Deutschland durchlaufe die mit Abstand längste Stagnationsphase der Nachkriegsgeschichte, erklärte etwa Timo Wollmershäuser, Leiter der Prognoseabteilung des Ifo-Instituts. "Auch im internationalen Vergleich fällt Deutschland deutlich zurück."
Auch die Bundesbank warnte laut Bloomberg, dass 2025 ein weiterer wirtschaftlicher Rückgang möglich ist, wenn Donald Trump seine Zolldrohungen wahr machen sollte. Trump hatte Ende vergangenen Jahres erklärt, Europa müsse mehr Erdöl und -gas in den USA einkaufen, um das Bilanzdefizit zu verkleinern. Anderenfalls würden Strafzölle erhoben.

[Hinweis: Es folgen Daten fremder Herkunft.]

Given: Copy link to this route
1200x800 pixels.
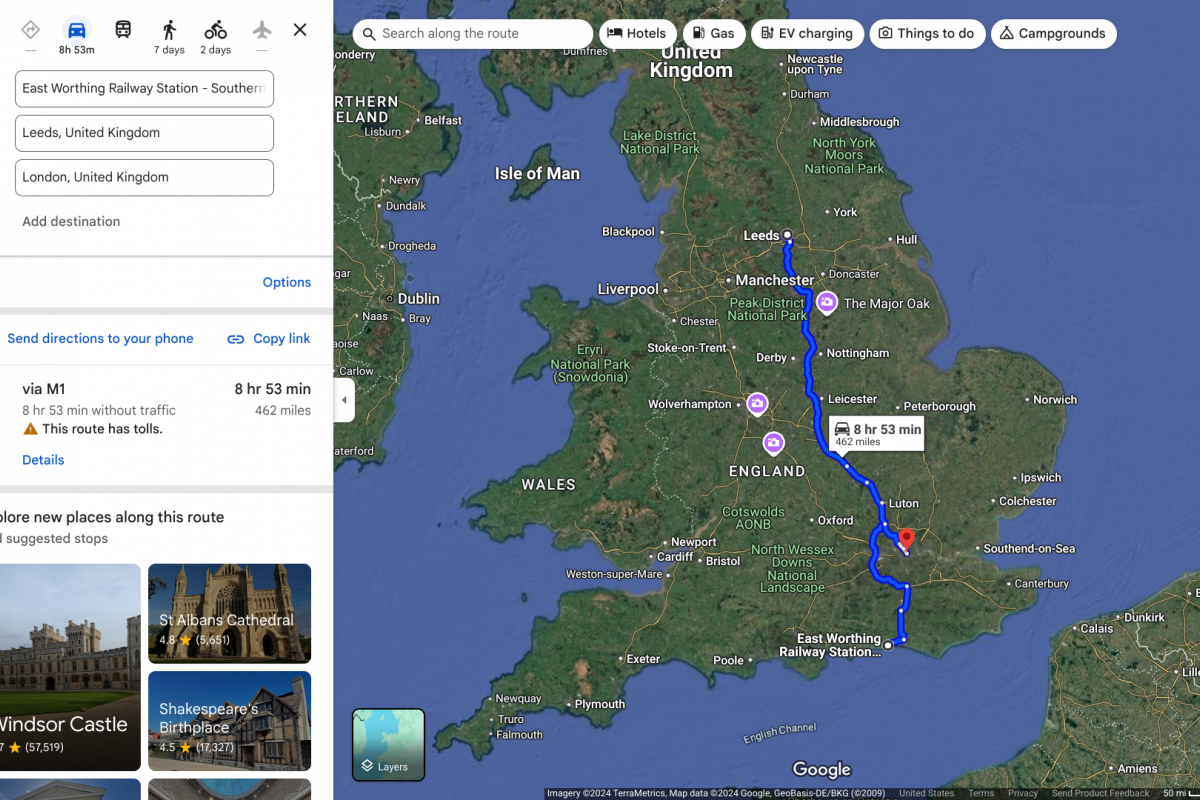Looking at the screenshot, I should (269, 339).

Industrie schwächelt, Fachkräfte fehlen
Gründe für die Misere gibt es viele: Die globale Nachfrage ist schwach, hauptsächlich die Automobilindustrie steckt in der Krise. Noch immer wirken die Folgen der Energiekrise nach, die mit Beginn des Kriegs in der Ukraine und den westlichen Sanktionen gegen Russland begann. Erdrückende Bürokratie und Fachkräftemangel bremsen die Wirtschaft zusätzlich.
Die wirtschaftliche Schieflage sei allerdings auch auf Probleme zurückzuführen, die sich über Jahre hinweg aufgebaut hätten, heißt es bei Bloomberg. Gemeint ist eine zunehmende Alterung der Gesellschaft, eine fehlende moderne Infrastruktur und eine sinkende Wettbewerbsfähigkeit.

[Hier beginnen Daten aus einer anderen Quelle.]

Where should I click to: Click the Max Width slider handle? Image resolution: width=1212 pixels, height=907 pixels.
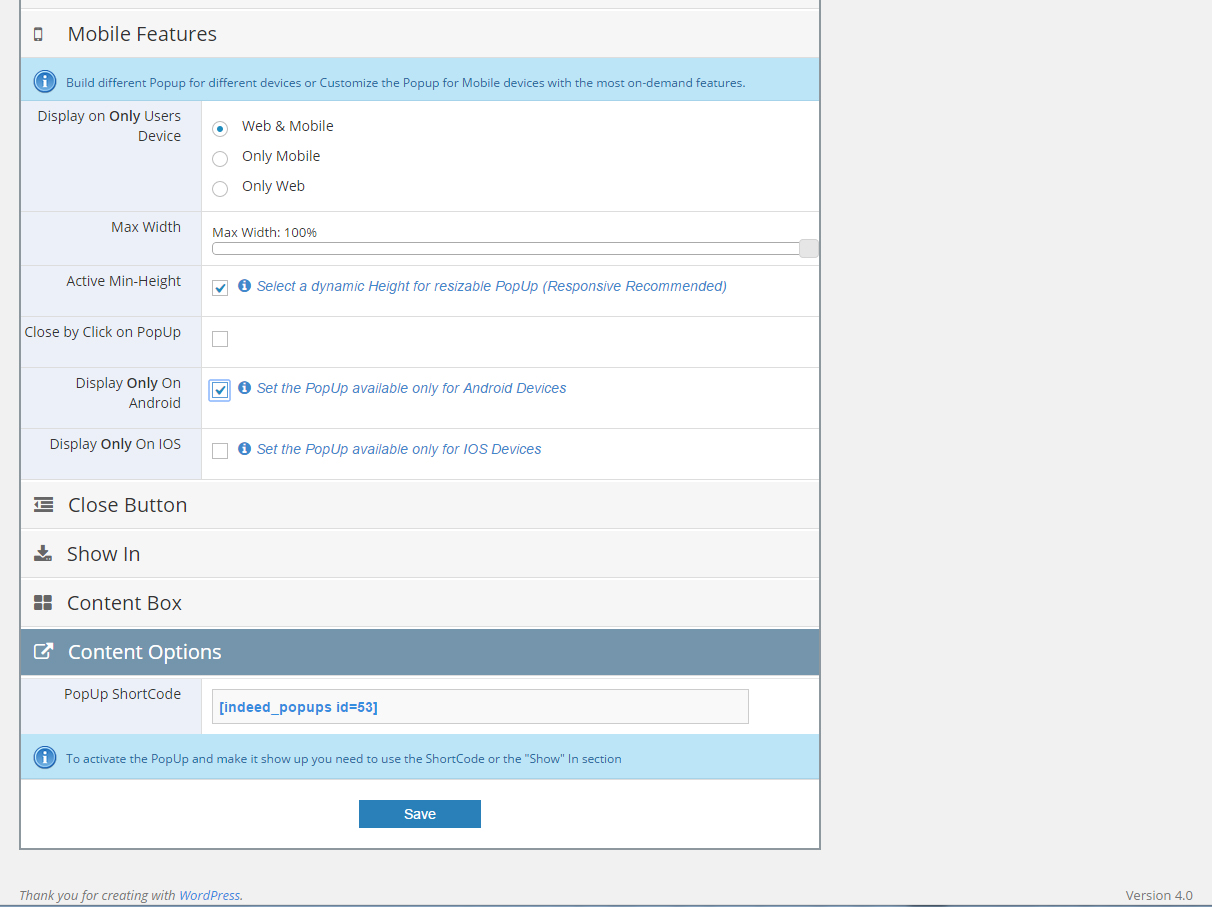809,249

"Um die Wirtschaft wieder auf Kurs zu bringen, brauchen wir überzeugende Antworten von Politikern und Unternehmen auf die großen Herausforderungen des Wandels", forderte Klaus Borger, Ökonom bei KfW Research, den Berichten zufolge.
Wahlkampf zwischen Steuersenkungen und Investitionen
Die Probleme bestimmen auch den Wahlkampf vor den vorgezogenen Neuwahlen am 23. Februar. Viele hoffen auf eine stärker wachstumsorientierte Politik. Friedrich Merz, Kanzlerkandidat des konservativen CDU/CSU-Blocks, verspricht weniger Vorschriften und niedrigere Steuern. Die Sozialdemokraten von Kanzler Olaf Scholz und die Grünen wollen dagegen mehr investieren, etwa in Infrastruktur, Energie und Verteidigung.

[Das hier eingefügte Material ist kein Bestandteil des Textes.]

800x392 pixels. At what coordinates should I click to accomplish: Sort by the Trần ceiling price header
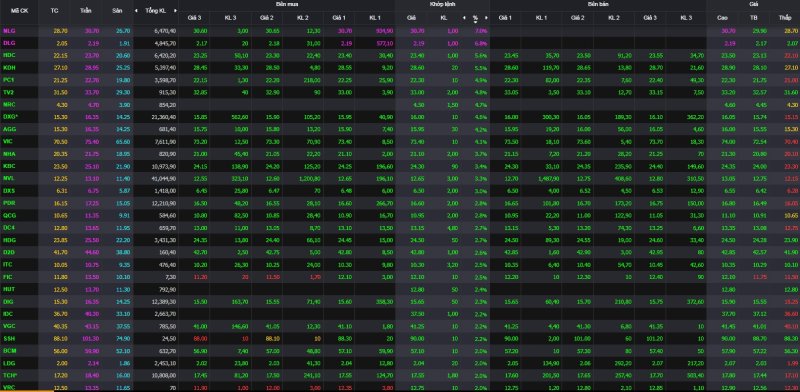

Entscheidend könnte der Umgang mit der Schuldenbremse werden, die der Neuverschuldung enge Grenzen setzt. SPD und Grüne wollen sie reformieren, um Investitionen zu erleichtern. Sie fordern Zuschüsse für Investitionen, Kaufprämien für E-Autos und einen 100-Milliarden-Fonds für öffentliche Projekte. Die Union will an der Schuldenbremse festhalten, signalisiert aber Gesprächsbereitschaft.
Anmerkung der Redaktion: In einer früheren Version des Textes hieß es, das letzte Mal, als die deutsche Wirtschaft zwei Jahre infolge geschrumpft ist, sei in den 1950er-Jahren gewesen. Das war falsch. Richtig ist: In den Jahren 2002/03 schrumpfte die deutsche Wirtschaft das erste Mal zwei Jahre infolge. Das Münchner ifo-Institut spricht dennoch davon, dass die aktuelle Situation die längste Stagnationsphase der Nachkriegszeit ist.